E assim segue o desfile de bobagens pregadas em tom carrancudo e pretensamente erudito, sempre repressivo, policialesco, onde não posso deixar de perceber sempre, ao fundo, aquele espírito vingativo e invejoso das almas pequenas. Seus agentes são incrivelmente ativos, espalhados por toda parte: na área jurídica (já foi mais pretensiosa; agora começa a perceber, aos poucos, que a Língua Portuguesa não é assunto de sua competência), na área médica, na área política (pois não é que temos deputados federais metendo a colher torta em nosso idioma?), na imprensa — e como tem jornalista por aí dissertando sobre a Língua Portuguesa! E manual de redação de jornal servindo de base para estudos do idioma! Mas quem são eles, meu Deus! Não se enxergam, não? Deveria ser obrigatório, em qualquer escola de jornalismo, o estudo do vocábulo ultracrepidário.

É claro que todos nós, independentemente do que fazemos para viver, podemos trazer valiosas contribuições aos estudos do Português — o médico, o jurista, o geólogo, o dramaturgo, o publicitário, até o jogador de futebol, todos podem iluminar um uso especial que ainda não foi registrado nos dicionários gerais, ou o significado de expressões técnicas, pertencentes a uma terminologia específica — mas cada um na sua competência. O açougue que entrega a carne na casa do cliente faz entrega a domicílio; nossos censores de plantão querem que seja “em domicílio”, por analogia com “em casa”. “Não se entrega a casa; logo, não se entrega a domicílio“. O professor Sírio Possenti, da Unicamp, acerta um direto no queixo desse raciocínio de jerico: se aqui está operando uma analogia, quem disse que o pólo correto é “entrega em casa“? Por que não considerar “a domicílio” como a base do modelo, e considerar errado “entrega em casa“? A resposta dos gramatiquinhos seria, indubitavelmente, “porque sempre se disse e se escreveu, no Brasil, em casa” — o que viraria imediatamente contra eles, porque também sempre se disse e se escreveu no Brasil “a domicílio".

Não existe obrigatoriedade de uso da mesma preposição em situações de paralelismo semântico: volto A pé, volto A cavalo, mas volto DE carro, volto DE avião. Além disso, há várias estruturas sintáticas em que o A e o EM são intercambiáveis: a tempo, em tempo; em busca de, à busca de; na falta de, à falta de; em favor de, a favor de. E daí? Ninguém prometeu que a língua seria simétrica e lógica; ela é como ela é, nos seus secretos (mas sempre sábios) desígnios. E com o verbo levar? Leva-se EM casa, mas leva-se A domicílio (os portugueses usam entrega ao domicílio, levar ao domicílio).

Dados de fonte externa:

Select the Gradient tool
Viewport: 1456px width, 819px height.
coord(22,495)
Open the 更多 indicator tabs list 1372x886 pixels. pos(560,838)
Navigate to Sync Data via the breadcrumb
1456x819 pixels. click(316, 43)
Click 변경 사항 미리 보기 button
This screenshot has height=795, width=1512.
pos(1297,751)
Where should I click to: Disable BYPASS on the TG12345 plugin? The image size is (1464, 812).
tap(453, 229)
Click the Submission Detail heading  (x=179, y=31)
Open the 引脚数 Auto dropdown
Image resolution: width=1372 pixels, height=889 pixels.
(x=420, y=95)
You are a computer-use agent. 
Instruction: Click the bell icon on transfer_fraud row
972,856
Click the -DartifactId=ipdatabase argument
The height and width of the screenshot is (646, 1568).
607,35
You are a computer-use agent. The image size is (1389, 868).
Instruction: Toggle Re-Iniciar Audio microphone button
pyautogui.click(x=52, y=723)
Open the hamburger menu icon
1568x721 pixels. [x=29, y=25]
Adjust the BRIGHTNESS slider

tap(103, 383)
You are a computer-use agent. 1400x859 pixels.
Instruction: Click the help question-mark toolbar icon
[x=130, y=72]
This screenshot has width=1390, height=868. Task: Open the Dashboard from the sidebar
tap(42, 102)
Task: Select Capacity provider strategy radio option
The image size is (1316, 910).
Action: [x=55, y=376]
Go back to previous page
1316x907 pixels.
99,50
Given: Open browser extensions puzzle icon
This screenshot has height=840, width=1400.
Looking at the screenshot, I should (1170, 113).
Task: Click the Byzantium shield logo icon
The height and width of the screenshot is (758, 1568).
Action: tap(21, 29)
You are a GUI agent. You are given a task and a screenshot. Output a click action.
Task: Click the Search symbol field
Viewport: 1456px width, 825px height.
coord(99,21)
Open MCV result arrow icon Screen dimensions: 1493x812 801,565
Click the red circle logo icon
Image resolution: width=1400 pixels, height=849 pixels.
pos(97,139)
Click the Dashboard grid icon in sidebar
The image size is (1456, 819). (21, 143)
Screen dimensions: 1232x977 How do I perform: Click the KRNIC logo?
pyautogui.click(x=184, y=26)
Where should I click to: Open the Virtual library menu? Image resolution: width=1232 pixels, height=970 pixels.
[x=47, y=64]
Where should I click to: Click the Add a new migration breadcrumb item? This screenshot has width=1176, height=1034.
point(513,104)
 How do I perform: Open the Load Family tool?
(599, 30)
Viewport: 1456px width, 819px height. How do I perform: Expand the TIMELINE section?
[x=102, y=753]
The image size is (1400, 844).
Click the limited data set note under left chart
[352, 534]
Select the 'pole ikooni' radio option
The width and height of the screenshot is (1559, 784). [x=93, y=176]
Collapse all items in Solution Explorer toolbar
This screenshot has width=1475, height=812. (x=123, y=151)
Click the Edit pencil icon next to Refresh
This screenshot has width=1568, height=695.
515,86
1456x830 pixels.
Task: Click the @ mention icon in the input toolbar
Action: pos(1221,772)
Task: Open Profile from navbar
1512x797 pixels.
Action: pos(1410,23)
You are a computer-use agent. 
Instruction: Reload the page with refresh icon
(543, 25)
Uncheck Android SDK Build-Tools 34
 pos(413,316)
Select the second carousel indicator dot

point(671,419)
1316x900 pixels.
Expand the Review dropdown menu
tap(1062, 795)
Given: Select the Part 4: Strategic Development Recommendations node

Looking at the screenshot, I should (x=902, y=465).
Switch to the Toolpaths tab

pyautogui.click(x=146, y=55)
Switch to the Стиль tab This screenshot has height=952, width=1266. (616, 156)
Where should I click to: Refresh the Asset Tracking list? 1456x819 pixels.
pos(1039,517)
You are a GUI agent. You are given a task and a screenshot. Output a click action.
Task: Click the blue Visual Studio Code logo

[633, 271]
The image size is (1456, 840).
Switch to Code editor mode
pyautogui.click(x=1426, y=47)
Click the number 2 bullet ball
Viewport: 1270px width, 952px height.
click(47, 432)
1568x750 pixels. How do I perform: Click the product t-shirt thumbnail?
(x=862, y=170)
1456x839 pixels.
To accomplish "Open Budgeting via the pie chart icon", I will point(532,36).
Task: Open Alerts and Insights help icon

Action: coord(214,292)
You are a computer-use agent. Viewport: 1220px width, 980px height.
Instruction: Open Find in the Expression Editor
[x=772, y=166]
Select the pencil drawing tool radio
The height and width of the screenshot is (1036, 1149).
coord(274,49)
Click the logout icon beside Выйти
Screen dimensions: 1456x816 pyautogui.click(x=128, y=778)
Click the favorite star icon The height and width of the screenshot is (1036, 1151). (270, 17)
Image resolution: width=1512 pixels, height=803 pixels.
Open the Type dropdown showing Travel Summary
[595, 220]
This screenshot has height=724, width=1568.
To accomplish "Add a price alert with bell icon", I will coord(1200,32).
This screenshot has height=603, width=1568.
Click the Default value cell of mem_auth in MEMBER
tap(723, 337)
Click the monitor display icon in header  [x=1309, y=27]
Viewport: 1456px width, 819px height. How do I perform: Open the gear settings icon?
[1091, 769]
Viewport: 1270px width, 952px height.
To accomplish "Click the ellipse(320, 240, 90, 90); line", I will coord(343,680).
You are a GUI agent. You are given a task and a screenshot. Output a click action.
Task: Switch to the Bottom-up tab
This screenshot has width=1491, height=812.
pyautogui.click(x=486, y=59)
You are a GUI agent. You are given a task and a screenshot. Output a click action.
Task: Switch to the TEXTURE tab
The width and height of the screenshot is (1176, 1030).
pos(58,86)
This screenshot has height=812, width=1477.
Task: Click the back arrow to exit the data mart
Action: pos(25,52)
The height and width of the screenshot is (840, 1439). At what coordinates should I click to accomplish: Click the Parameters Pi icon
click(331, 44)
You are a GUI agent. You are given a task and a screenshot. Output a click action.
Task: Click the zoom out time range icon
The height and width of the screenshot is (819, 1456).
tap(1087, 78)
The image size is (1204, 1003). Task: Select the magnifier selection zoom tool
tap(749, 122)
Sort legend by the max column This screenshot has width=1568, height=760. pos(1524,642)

Na verdade, a domicílio e em domicílio são duas iguarias totalmente diferentes que a língua está cozinhando. A preposição A que usamos em a domicílio é a mesma preposição que o Português geralmente seleciona para indicar movimento. Por isso, entrega-se, leva-se a domicílio. Assim confirmam Houaiss e Celso Pedro Luft, só para citar esses dois bambas. A preposição EM, por outro lado, é preferida para indicar permanência, local onde se está. O Decreto nº 94.406, que regulamenta o exercício de Enfermagem, diz que ao parteiro incumbe “assistir ao parto normal, inclusive em domicílio“. A Lei de Fiscalização de Entorpecentes, de 1938, diz, no Art. 28, que “não é permitido o tratamento de toxicômanos em domicílio“. Nossa Constituição fala, no Art. 139, V, em “busca e apreensão em domicílio“. O Art. 83 da CLT dispõe que “é devido o salário mínimo ao trabalhador em domicílio, considerado este como o executado na habitação do empregado ou em oficina de família”. E assim por diante. Agora sim: este em domicílio é genuíno; aqui realmente seria um absurdo oceânico tentar usar a preposição A. O trabalhador EM domicílio, uma das modalidades crescentes de emprego deste século, realiza suas tarefas ali onde mora; um trabalhador A domicílio iria realizar seu trabalho no local determinado por quem contratasse seu serviço.